So I wrote Friday’s post in a fit of being unable to keep it inside any longer. Because the secret is, throwing a wedding, even a stylish wedding, is easy. (Wedding planning is not, because it involves facing up to tradition, emotion, faith, aesthetics, family, money, and EXPECTATIONS, just to name a few.) But actually throwing a wedding? S-I-M-P-L-E. But there is so much cash involved (even in the blogging world) in making you think it’s hard and involves, you know, signs hand painted onto old plywood and letterpress and monogrammed chocolate and fancy lights and hand-knit whatevers…because if weddings are hard, it keeps you hooked on figuring them out. So. It was time for the real scoop. And, because Team Practical never ceases to amaze me, I came home to this email from Madeline, and oh-my-god she and her husband actually threw the wedding I described, exactly. I love you guys.
Hi Meg,
I’ve wanted to send you our wedding for AGES. But every time I start to write, I tell myself that nobody wants to hear about our ridiculously boring wedding planning.
But that’s the thing that I love about APW. Just when I feel like maybe I don’t belong in the wedding blog community because my wedding didn’t include enough details and pretty things (not a type A), you go and post about lazy, yet blogworthy weddings. Because, here’s the thing. We’re uber lazy. And I already have too much on my plate spending fifty hours a week at work and an extra fifteen hours a week commuting.
So the whole thinking, planning, carefully executing model was not our style, and as a result, our wedding more or less fell into our laps. Not that we didn’t have a general overview of how we wanted it to be. We were very specific in our assertion that it would be on the beach. (None of that overlooking the beach bullshit. I’m talking sand-in-my-train-why-did-I-buy-heels-for-this-thing beach wedding.)
We also wanted it to be stylish, but casual enough that people felt comfortable wearing everything from suits with pocket squares to jeans and t-shirts. And we wanted great pictures. Stare at them for hours, not just because I like to ogle myself looking really pretty, but because they’re sooooo goddamn gorgeous pictures. But details? Oh, hell no. Details sound like a lot of work…

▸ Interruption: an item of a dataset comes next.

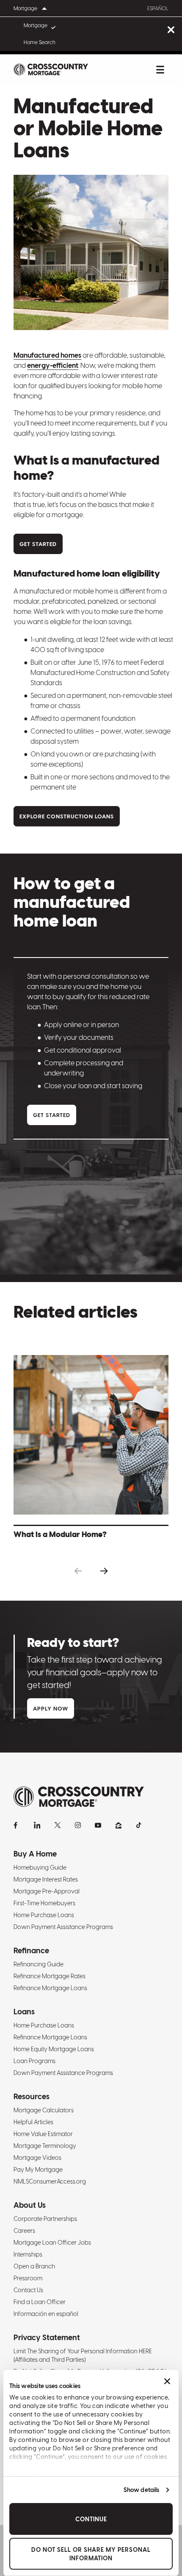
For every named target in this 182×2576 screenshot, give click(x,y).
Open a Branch (34, 2266)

So once we had our general overview, everything else just came together. We looked at one venue (a restaurant on the beach that’s been family-owned for thirty years) and booked it that day. They asked for zero security deposit and held our day for almost two years.
The leader of our band is a family friend we’ve known for years and he covers everything from classic rock to Amy Winehouse. And our home base/afterparty location was a beach home lent to us for the weekend by a family friend whose seventy-five-year-old father wanted nothing more than to hang out with seven pretty bridemaids while we got ready. And it was as easy as that. We put our wants out there, people offered their services and we didn’t worry if what we were getting was the “best option.” If it worked, we booked it. The only things we went out of our way on were the ceremony, the food, and the photographers, and all of our choices garnered rave reviews.
I wish I could say more about our wedding and what made it special, but I find myself lacking the words to describe the bigness, the happiness, and the energy of it. It’s like trying to describe how chocolate tastes. Some things are bigger than words. So I figured I’d send you some photos of our lazy, cheapish wedding and let them do the talking.
P.S. Our lazy wedding didn’t include any sort of roping off of the beach, so we ended up with random spectators at our ceremony. It was unbelievably cool to have people we’ve never met invested in our little ceremony. The next morning we went for a walk down the beach and a woman stopped us on the street to ask if we were the couple who got married the day before. She was there and she LOVED our wedding! We felt like celebrities.